As if to press this point home, recent analysis of the language of the IPCC’s Summaries for Policy-Makers (SPM) reports has shown their low readability scores in relation not only to mass media, but also other scientific publications (Ralf Barkemeyer and colleagues; Nature Climate Change 2015, DOI: 10.1038/NCLIMATE2824). And Kjersti Fløttum, the editor of this new volume, has pioneered other types of linguistic analyses of climate change texts. She has subjected IPCC SPMs and various national climate change policy documents to narrative and polyphonic analysis, to explain how different linguistic and discursive strategies are used to advance the arguments of the scientists or policy officials authoring these important climate change texts. There is no one way of telling the story of climate change and so being able to discern different voices and communication strategies in key texts such as these is of great public and political value.
Nevertheless, there will remain limits to what can be achieved through the study of climate, its changes and its public meanings, whether this study be through numbers or through words and images. Such analyses may clarify different forms of knowledge and help identify reasons why specific disagreements and conflicts persist around climate change. And such analyses may explain the effectiveness of different forms of communication – metaphors, visuals, narratives, etc. – to different audiences and thereby inspire new communicative forms. Linguistic analyses too are useful for explaining the particular rhetorical tricks (that word again) that different political actors use on different occasions to persuade particular audiences about desirable futures and courses of action.
Yes, we need to understand the languages of disagreement, of persuasion and of mobilisation. But climate and weather are also experienced bodily, through the senses, through memory and through livelihoods. These forms of knowing can sometimes exceed the human ability to communicate through words, which helps explain the growing engagement by creative artists – musicians, sculptists, dancers, painters – with the idea of climate change.
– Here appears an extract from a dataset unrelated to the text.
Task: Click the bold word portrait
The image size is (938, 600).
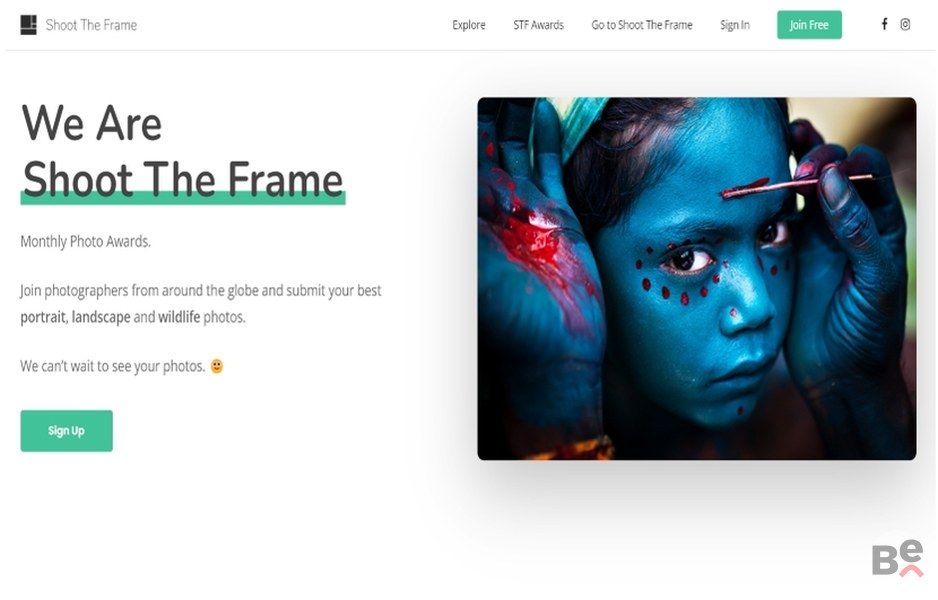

These different forms of knowing also point to the different meanings, the different structures of reality, carried by words associated with ‘weather’ and ‘climate’ in the vernaculars of different regions. Here, the work of anthropologists becomes important.
Climate change is not merely a physical phenomenon; neither is it only a cultural one. But beyond its inescapable material reality, climate change is an idea to which there is no end of meaning and therefore no final resolution to the challenges it presents to people. Although an idea that cannot be solved, language remains important to how climate change will be used to change the way people think, plan, argue, act and prepare for their futures.
Living with climate change not only suggests the need for improved scientific literacy, it also suggests the need for improved literacy – better understanding of how language and communication works in public life, the interplay between language and action in the world. This book which Fløttum and colleagues have put together is a good starting point for such enquiry.